You call ->parse() on anything below; we detect the type and route it for you. There's nothing to configure per format.

Format Extensions What you get
PDF .pdf Clean Markdown. Scanned PDFs are OCR'd automatically, no flag needed.
Word .docx, .doc Markdown with headings, lists, and tables preserved.
PowerPoint .pptx, .ppt One ## Slide N section per slide, including slide tables.
Spreadsheet .xlsx, .xls, .csv Each sheet (or the CSV) rendered as a Markdown table, one ## Sheet per tab.
Email .eml, .msg Headers (from/to/subject/date) as YAML frontmatter, body text, and an attachment list.

Legacy .doc / .ppt / .xls (the pre-2007 binary formats) are supported alongside the modern .docx / .pptx / .xlsx. More formats are on the way.

Parsing features

  • Automatic OCR. Scanned or image-only PDFs are detected and run through OCR; you don't pick a mode.
  • Multi-column layouts. Two- and multi-column pages (think scientific papers) are read in the correct reading order, not jumbled left-to-right across columns.
  • Tables. Tables are detected and emitted as proper Markdown tables.
  • Document structure. Headings, lists, bold/italic, and code blocks come through as real Markdown, not a flat wall of text.
  • Hyperlinks preserved.
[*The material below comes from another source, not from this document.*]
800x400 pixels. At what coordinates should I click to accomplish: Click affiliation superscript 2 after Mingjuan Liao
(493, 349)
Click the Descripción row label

Links in the source stay as Markdown links in the output.
  • Email fields & attachments. Email comes back with from/to/subject/date as frontmatter, the body, and a list of attachments (name + size).
  • Type auto-detection. You never pass a format; we detect it and route automatically.
  • Optional frontmatter. Add ->frontmatter() to prepend YAML metadata (author, dates, page/slide/sheet counts).
  • Page ranges. Parse just the pages you want with ->pages('1-20').
  • Large files. PDFs up to 1 GB each; other formats top out lower (see Limits).
  • Massive bulk. Queue tens of thousands of files at once; the backend scales out to absorb the burst and writes each result straight back to your bucket.
  • One consistent format. Every input type (PDF, Word, Excel, email) comes out as the same clean Markdown.
  • Private by design. With your own bucket, your file bytes never pass through us: your bucket in, your bucket out.